The Storm of Echoes
Page 28
“If you want to know, mademoiselle, go through the last door.”
Until now, it had been hard for Ophelia to concentrate fully on the conversation. The strange glasses hurt her eyes, and her fingers were picking up the past of her fake reader’s gloves, imposing visions on her of their previous owner—a certain “Gigi,” from the Standard Program, who suffered from an obsession with cigarette lighters and yogurt.
This business of the door got her full attention.
She walked, with measured steps, toward the impressive ornate archway looming in the darkness. Fine letters, similar to those on the OBSERVATION and EXPLORATION doors Ophelia had passed on the day of her admission, were carved into the stone:
COMPREHENSION
They definitely had a thing about capital letters here.
Ophelia screwed up her eyes to peer into the shadows under the archway. After a few moments, she could see two parallel lines. Tracks. What the observer called a door was in fact an underground platform. The tracks disappeared at the far end of a tunnel that descended into the bowels of the earth.

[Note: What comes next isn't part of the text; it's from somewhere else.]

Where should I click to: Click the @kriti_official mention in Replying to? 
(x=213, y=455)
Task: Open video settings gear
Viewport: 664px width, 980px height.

“Is that the third protocol?”
“Yes.”
The woman had joined her at the edge of the platform. She cupped her ear to encourage Ophelia to listen. Ophelia could hear the tracks humming. Headlights dazzled her. A hot gust made her gown slap against her thighs. A train of just one carriage drew to a halt and an automatic door opened in front of her.
“Each candidate admitted to the second protocol has had the privilege of going through the final door,” declared the woman, crossing herself. “It doesn’t matter that none of them crystallized before you did, they helped us to perfect the Alternative Program. So we weren’t ungrateful. As we’re speaking now, they have penetrated the final secrets of the universe. Bless them.”
Pensively, Ophelia considered the stationary train.
“They are all dead.”
“No one is dead.”
“So why do they never return?”
“Yes, mademoiselle. Why?”
Ophelia held the woman’s disturbing gaze. Was she insinuating that they had chosen not to return? It was hard to believe.
Inside the carriage, the elegant seats were covered in velvet. The lampshades gave out a mellow light. There was no one in the carriage, not even a driver. The step at the door seemed to be waiting for Ophelia.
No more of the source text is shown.